1私の父 二代目院長 安陪常正は、6年前、脳梗塞で倒れ右片麻痺になりました。一命は取り留めたものの脳の8箇所に梗塞が出来、「生涯車椅子も覚悟して下さい」とお医者様に言われた時には、家族皆、目の前が真っ暗になりました。
脳梗塞に限らず、脳の病気は少しやっかいです。何しろ脳は体の司令塔なのですから。ある日突然体が動かなくなり、言葉も発せなくなる。昨日まで出来たことが今日は出来ない。それは身体だけでなく、心にも深いダメージを与えます。
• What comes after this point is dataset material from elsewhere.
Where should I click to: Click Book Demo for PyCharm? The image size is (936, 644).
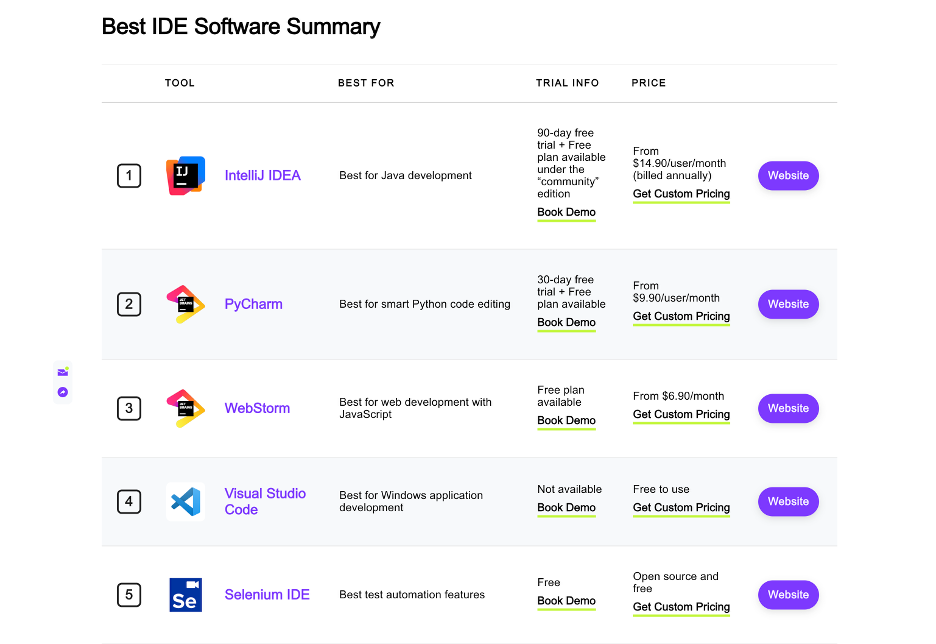pos(566,323)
16年前に倒れた父も、本人が一番辛かったと思います。しかし、泣いていても始まりません。私達家族は毎日交替で病院に通い、寝たきりの父の麻痺した右半身が固まらないよう関節を動かし、全身をマッサージし、脳のツボを刺激し続けました。
やがて父は起き上がれるようになると病室のベット上で坐禅を始めました。病院食の白米では力が出ないと、栄養士さんに掛け合って玄米食を許可してもらい、私達が家からお結びにして運びました。
立ち上がれるようになると、病院のリハビリではとても足りない、何とか歩けるようになりたいと、足を引ききずりながら階段の上り下りを行い、とうとう杖をつきながら歩けるようになりました。
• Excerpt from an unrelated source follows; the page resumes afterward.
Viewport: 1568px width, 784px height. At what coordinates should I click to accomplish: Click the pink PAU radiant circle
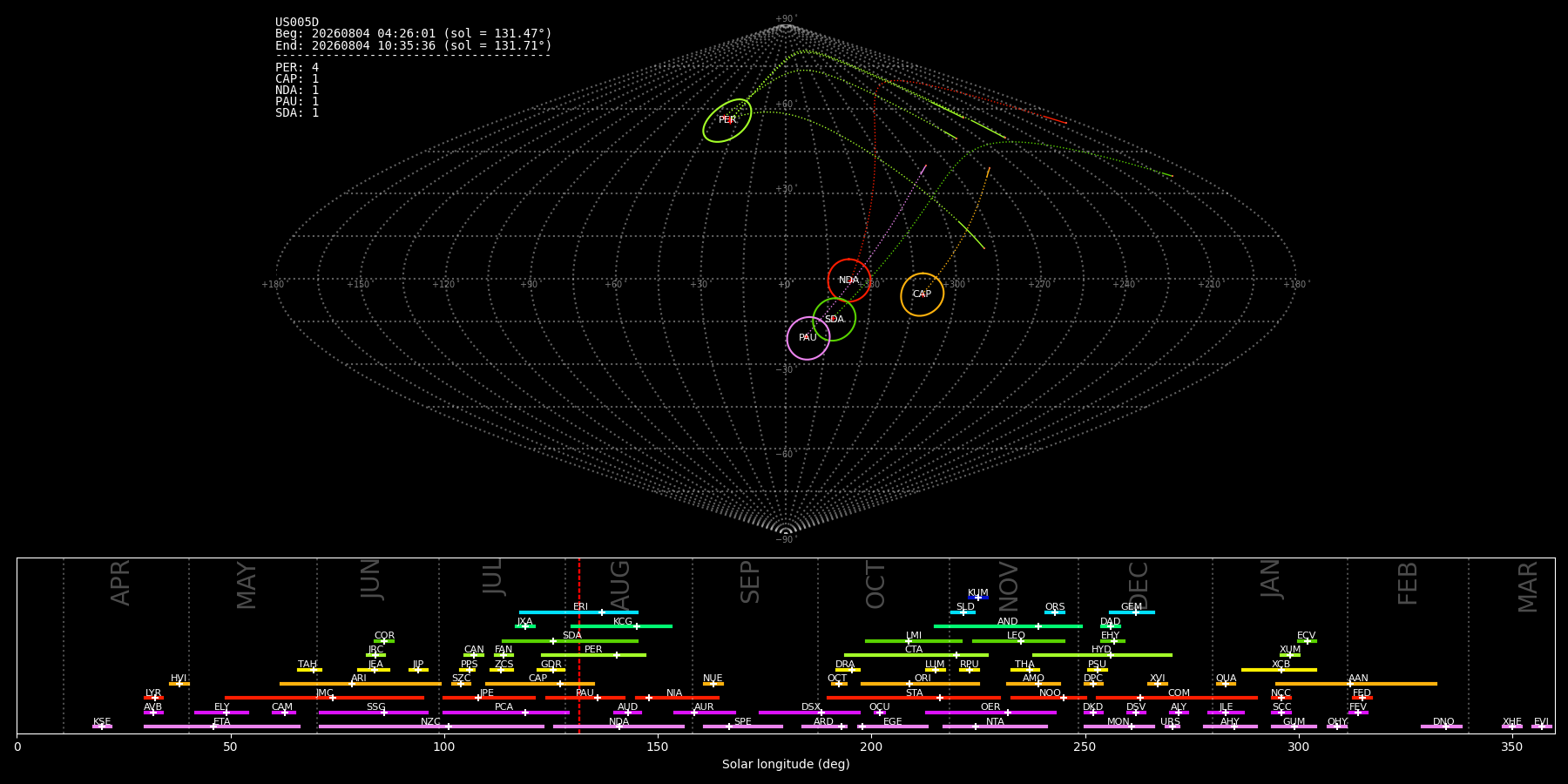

退院後も温泉療法で体を温め→リハビリ→指圧治療を繰り返し行いました。
そして、今年9月に亡くなるまで、世界各国に幾度となく出かけ温泉研究を続けるまでに元気に回復。
(もう少し養生していればより長生きできたのかもしれませんが、「太く短く。日々その瞬間を懸命に生きる」がモットーの父に、悔いは無かったと思います)
ある時、父は自分が脳梗塞で倒れたことで、同じ病気で苦しむ人の辛さ、どこが急所のツボであるのか分かる様になった、非常に勉強になった、と言っていました。そんな父の体を治療していた私達も同じ気持ちです。
父のように回復したいと訪れる同病の患者さまを沢山治療してきましたが、皆さん不思議と、同じツボに涙が出るほどの異常な痛みを感じられます。そして、自宅では毎日リハビを頑張ってもらい(特に歩くこと)、週に1~2回定期的に指圧治療を行っていくと、その異常な痛みが徐々に心地よい痛みに変化してきます。
人によっては薄皮をはぐようにゆっくりですが、確実に体は良い方向に変わっていきます。体は実に正直です。努力は決して裏切りません。
最近は脳梗塞の兆候があればすぐに病院へ行って処置をすればそこまで重症にはならずに済みます。何かしらろれつが回らない、手足が動かず痺れるなどあればすぐに病院へ行くことをお勧めします。